Claude CodeView original changelog

Claude Code 2.1.166 introduces a fallbackModel setting that lets developers configure a chain of up to three backup models, automatically tried in sequence when the primary model is overloaded or unavailable. The feature applies to both interactive sessions and backgrounded workers, so long-running agents no longer hard-fail during peak load. The update also adds full support for disabling thinking on models that reason by default, giving teams finer control over cost and latency.

Featured Video

A video we selected to help illustrate this changelog


New Features

Automatic Model Failover with fallbackModel

Claude Code 2.1.166 ships the fallbackModel configuration setting, which allows developers to specify a prioritized chain of up to three alternative models that Claude Code will try in sequence whenever the configured primary model is overloaded or unavailable. This brings meaningful resilience to workflows that previously had a single point of failure: a 529 overload response from the API would surface directly to the user or halt an automated pipeline entirely.

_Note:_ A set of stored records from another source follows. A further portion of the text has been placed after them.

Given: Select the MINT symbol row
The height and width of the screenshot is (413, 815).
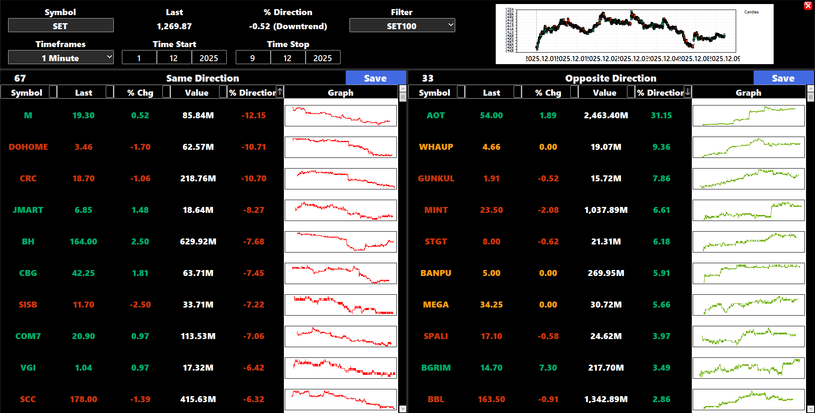Looking at the screenshot, I should click(435, 210).
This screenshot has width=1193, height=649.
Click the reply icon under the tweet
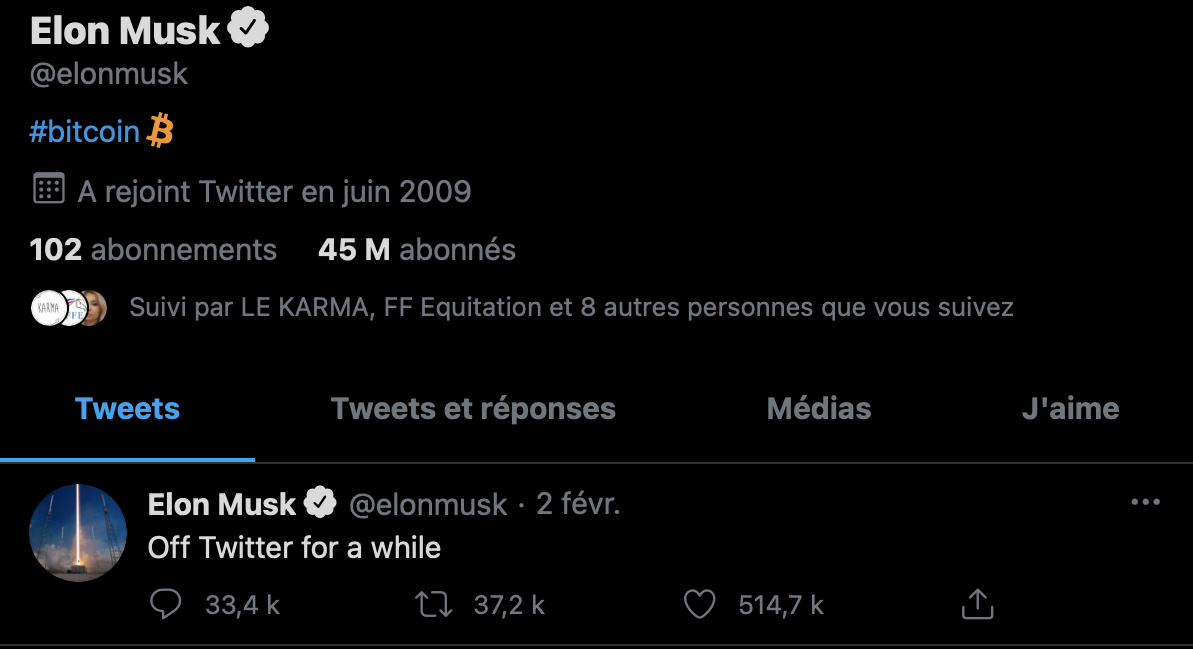(x=166, y=604)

The failover chain works across the full range of Claude Code usage modes. For interactive terminal sessions, the --fallback-model flag now applies, and Claude Code will switch to the configured fallback for the remainder of the session when the primary model returns a "model not found" error. For background agents, the change is equally important: sessions launched with --bg or detached with the left-arrow shortcut now preserve the --fallback-model configuration, so workers running overnight or in CI environments degrade gracefully to a backup model instead of hard-failing when the API is under load.

Separately, Claude Code now retries a failing turn once on the fallback model when the API returns an unexpected non-retryable error. Auth failures, rate-limit errors, request-size violations, and transport errors still surface immediately without a retry, preserving fast feedback for conditions the developer must explicitly fix.

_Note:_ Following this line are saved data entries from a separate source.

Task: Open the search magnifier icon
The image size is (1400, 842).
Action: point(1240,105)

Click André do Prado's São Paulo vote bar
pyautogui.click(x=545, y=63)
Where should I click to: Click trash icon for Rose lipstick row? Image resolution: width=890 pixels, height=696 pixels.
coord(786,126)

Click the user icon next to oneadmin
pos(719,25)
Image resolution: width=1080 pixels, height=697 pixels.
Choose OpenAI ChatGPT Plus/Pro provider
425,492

The context for this release is direct. Anthropic's services experienced elevated error rates on June 2 and June 5, 2026, affecting claude.ai, the Claude API, Claude Code, and Claude Cowork. Teams running Claude Code in automated workflows had no graceful degradation path at that point. The fallbackModel setting is the intended answer.

Thinking Disable Controls

Claude Code 2.1.166 also consolidates and hardens the controls for disabling extended thinking on models that think by default. Setting MAX_THINKING_TOKENS=0, passing --thinking disabled, or using the per-model thinking toggle in session settings now reliably suppresses thinking output on all applicable models. Previously, these controls had inconsistent coverage depending on which model was active. Teams optimizing for response speed or cost by turning thinking off can now do so with confidence across their entire model configuration, including fallback models.

Quality-of-Life Updates

The claude update command now announces the target version before downloading begins, rather than going silent until the download completes. Users who previously canceled an update mid-way due to no feedback now have a clear confirmation before the download starts.

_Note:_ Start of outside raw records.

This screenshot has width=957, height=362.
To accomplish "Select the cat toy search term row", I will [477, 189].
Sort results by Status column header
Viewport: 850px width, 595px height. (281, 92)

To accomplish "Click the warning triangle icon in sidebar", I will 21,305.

In the claude agents view, typing a URL into the session list now filters to sessions whose first prompt contained that URL, making it faster to locate a specific background agent started from a known task.

Bug Fixes

This release resolves a collection of reliability issues, including: a recurring "image could not be processed" error that also consumed extra tokens; remote sessions becoming permanently stuck after brief backend disruptions during worker registration; flickering in JetBrains IDE terminals on the 2026.1+ release line; Shift+non-ASCII characters being dropped on terminals using the Kitty keyboard protocol; orphaned --bg-pty-host processes spinning at 100% CPU on macOS after the daemon exited; and claude agents background sessions crash-looping with "No conversation found" when reopened. The /doctor command no longer shows a contradictory failed check when run inside a remote session.